EXERCISE GOAL:
Each entry is to be retyped exactly as it appears, and each image is to be dropped.

-- INFORMATION follows --

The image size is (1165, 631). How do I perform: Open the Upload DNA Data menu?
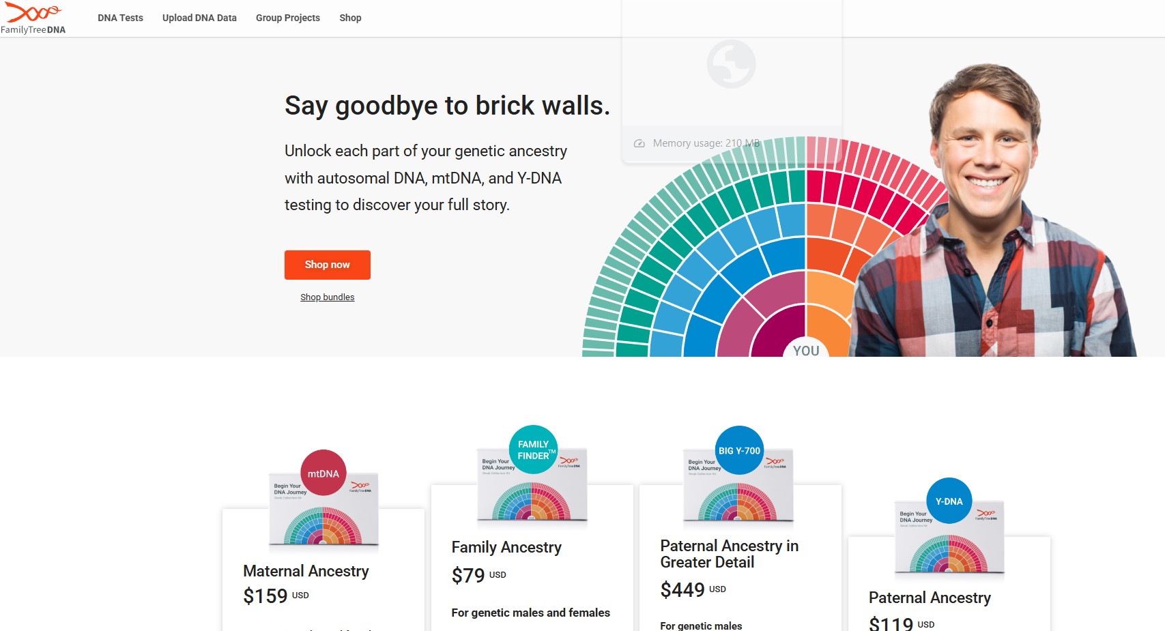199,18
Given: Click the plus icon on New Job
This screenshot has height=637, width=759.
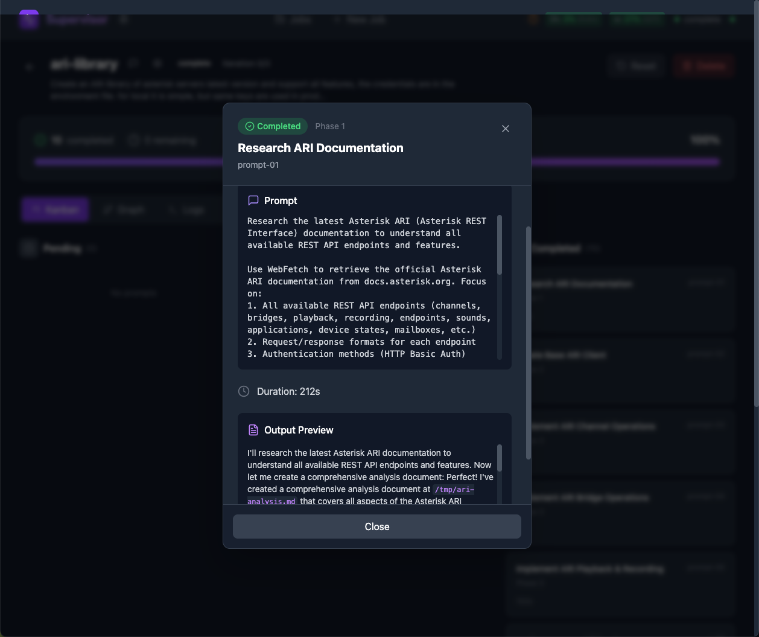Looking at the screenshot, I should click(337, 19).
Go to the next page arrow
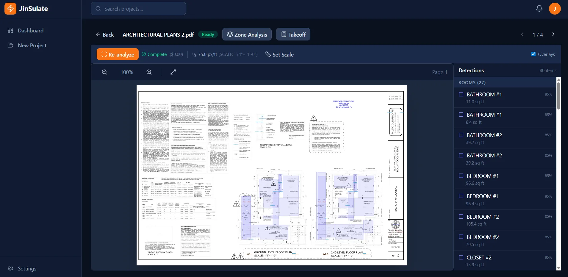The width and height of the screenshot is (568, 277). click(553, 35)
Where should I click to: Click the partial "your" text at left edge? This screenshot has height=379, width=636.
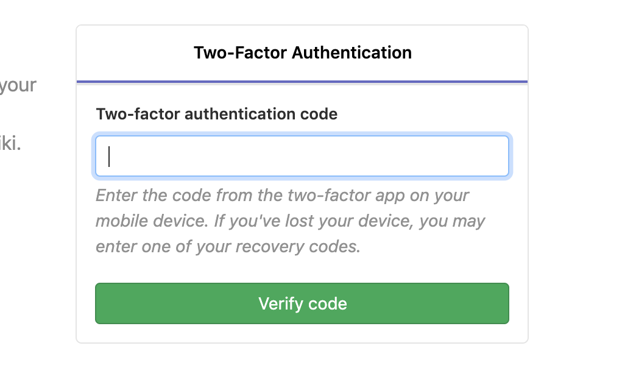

-- INFORMATION concluded --

EXERCISE RESPONSE:
The image size is (1165, 631). How do I perform: Open the Upload DNA Data menu?
199,18
Given: Click the plus icon on New Job
This screenshot has height=637, width=759.
Looking at the screenshot, I should click(337, 19).
Go to the next page arrow
The width and height of the screenshot is (568, 277). click(553, 35)
Where should I click to: Click the partial "your" text at left edge? This screenshot has height=379, width=636.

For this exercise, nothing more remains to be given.